One number is the whole answer: the tally of lines in the records below that contain "arrow".

◆ Supplied data:
________________________

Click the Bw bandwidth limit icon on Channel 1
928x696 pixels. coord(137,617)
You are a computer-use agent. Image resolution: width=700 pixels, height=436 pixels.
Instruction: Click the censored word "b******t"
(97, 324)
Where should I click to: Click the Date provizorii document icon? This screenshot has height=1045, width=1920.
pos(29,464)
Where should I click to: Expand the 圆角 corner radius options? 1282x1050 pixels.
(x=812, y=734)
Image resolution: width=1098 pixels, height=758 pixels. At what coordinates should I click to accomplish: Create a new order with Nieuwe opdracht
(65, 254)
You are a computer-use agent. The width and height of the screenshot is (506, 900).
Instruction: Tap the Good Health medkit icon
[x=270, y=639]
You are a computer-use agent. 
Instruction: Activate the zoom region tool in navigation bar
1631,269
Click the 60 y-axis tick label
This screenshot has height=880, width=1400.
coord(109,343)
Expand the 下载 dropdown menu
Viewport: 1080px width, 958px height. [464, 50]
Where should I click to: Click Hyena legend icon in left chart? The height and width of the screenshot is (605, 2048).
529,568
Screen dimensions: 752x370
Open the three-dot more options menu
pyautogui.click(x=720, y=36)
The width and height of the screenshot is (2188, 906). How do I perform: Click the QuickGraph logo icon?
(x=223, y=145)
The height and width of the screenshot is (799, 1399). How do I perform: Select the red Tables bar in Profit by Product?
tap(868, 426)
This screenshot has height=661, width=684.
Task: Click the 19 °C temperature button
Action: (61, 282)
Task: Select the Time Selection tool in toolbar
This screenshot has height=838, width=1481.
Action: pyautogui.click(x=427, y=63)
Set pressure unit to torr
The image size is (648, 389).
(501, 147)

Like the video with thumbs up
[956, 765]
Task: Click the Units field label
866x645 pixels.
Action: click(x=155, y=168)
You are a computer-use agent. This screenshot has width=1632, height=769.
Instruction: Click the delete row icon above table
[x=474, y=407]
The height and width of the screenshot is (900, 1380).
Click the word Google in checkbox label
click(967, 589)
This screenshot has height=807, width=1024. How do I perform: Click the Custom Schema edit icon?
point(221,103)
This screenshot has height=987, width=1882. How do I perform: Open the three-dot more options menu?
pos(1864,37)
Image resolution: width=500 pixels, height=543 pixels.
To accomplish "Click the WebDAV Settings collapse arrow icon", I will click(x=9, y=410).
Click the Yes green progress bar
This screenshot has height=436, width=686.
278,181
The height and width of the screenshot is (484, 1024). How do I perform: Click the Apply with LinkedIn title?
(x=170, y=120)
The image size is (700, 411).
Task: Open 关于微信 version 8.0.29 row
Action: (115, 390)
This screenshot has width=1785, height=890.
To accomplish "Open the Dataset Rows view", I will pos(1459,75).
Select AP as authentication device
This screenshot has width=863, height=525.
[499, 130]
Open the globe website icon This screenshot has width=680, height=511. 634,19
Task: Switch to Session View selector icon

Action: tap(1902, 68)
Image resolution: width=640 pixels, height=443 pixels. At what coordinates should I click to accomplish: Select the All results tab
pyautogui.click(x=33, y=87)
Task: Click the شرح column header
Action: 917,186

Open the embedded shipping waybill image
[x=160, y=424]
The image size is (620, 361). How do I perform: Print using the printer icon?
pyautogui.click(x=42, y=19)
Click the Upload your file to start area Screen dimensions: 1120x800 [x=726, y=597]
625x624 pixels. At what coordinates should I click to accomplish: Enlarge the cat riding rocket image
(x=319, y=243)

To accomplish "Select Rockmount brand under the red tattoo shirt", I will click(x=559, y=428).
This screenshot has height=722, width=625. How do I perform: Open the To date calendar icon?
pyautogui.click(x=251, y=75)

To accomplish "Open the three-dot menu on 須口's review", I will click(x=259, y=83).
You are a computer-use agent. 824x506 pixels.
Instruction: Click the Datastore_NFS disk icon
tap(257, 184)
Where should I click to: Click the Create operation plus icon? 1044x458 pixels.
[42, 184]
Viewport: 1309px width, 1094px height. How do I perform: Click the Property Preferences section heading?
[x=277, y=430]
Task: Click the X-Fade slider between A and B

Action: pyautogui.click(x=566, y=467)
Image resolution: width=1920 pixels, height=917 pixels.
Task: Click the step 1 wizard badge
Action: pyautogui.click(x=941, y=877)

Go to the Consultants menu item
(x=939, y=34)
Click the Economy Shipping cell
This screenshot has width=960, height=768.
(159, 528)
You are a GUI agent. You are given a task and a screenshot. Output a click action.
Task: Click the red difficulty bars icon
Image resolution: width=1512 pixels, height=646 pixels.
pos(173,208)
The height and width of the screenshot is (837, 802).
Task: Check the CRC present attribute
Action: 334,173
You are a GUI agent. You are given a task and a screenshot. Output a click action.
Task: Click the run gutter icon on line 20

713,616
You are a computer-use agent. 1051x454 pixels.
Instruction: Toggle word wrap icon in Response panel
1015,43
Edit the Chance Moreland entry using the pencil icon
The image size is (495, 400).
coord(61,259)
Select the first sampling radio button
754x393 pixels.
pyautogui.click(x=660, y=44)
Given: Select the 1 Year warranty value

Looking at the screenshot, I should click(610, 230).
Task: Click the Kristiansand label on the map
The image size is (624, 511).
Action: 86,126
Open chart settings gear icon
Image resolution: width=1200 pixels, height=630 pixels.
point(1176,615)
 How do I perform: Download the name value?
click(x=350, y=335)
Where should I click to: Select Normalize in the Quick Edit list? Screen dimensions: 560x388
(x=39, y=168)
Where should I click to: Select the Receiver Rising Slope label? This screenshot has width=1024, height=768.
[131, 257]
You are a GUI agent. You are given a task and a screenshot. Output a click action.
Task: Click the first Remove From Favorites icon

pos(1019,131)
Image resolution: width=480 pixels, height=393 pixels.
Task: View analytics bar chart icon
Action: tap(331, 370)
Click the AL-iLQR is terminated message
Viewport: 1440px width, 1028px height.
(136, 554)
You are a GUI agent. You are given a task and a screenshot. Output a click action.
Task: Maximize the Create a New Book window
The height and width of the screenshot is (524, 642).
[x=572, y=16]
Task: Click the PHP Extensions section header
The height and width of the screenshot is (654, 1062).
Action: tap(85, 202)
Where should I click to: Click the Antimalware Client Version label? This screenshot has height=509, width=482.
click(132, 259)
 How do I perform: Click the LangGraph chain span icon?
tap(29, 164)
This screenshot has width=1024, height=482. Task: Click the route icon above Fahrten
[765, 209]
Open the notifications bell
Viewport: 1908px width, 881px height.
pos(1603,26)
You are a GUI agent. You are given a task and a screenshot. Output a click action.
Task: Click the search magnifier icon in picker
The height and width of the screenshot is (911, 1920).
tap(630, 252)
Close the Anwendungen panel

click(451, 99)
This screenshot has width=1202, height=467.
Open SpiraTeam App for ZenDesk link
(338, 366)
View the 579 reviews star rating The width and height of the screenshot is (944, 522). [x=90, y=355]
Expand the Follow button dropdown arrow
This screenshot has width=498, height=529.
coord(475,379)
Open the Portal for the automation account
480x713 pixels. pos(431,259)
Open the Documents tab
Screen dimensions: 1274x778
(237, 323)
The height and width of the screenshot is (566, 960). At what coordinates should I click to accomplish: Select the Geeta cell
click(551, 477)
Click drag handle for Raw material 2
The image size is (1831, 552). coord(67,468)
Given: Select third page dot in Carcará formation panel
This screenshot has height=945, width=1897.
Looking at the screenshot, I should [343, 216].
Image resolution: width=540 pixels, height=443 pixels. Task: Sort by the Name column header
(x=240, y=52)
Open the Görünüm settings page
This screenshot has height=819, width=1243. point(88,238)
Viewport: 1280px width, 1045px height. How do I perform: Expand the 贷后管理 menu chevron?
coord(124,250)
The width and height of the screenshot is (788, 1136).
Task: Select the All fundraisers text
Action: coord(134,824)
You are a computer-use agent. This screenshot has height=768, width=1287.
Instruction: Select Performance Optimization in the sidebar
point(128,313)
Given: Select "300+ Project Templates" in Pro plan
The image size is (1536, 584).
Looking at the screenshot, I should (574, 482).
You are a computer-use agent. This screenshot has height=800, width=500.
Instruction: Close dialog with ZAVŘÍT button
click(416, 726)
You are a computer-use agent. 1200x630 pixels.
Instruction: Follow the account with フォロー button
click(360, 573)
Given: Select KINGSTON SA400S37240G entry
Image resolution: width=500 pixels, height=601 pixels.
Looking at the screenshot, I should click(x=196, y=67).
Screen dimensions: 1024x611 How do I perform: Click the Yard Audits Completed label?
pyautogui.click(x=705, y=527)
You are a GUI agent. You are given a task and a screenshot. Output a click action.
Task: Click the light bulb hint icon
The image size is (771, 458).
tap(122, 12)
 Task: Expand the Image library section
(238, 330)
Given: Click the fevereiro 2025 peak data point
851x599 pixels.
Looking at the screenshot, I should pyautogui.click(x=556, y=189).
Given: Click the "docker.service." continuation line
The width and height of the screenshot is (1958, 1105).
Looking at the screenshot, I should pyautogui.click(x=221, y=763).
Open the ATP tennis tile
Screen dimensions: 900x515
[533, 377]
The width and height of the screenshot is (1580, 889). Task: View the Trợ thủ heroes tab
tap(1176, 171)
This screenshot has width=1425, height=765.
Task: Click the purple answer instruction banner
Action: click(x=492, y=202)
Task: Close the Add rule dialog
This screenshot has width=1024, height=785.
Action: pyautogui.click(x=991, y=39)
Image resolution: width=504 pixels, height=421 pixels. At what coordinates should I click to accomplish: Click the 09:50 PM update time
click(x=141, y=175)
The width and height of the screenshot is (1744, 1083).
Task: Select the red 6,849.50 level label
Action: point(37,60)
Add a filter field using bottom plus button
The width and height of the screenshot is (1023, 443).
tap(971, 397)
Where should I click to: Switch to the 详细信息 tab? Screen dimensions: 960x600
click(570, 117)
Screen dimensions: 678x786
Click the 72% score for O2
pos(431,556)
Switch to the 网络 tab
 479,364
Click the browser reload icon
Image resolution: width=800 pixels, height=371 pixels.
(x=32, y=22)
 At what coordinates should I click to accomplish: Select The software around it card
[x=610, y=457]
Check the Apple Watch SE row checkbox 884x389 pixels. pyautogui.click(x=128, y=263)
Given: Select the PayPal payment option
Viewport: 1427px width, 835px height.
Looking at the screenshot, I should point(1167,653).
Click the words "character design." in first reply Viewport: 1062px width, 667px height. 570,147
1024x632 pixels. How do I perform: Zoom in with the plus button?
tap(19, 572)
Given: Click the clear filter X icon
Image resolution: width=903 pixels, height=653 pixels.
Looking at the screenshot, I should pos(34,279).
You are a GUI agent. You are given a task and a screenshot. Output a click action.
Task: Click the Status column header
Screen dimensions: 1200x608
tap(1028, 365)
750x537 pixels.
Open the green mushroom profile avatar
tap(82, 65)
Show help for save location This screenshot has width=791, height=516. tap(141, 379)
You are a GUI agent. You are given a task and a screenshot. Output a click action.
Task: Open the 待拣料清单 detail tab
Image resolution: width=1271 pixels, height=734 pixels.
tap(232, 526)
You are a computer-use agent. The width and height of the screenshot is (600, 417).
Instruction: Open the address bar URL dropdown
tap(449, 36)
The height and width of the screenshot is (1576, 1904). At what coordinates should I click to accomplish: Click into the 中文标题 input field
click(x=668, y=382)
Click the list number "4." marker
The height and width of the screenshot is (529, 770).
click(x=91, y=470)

________________________

◆ Exercise answer: 2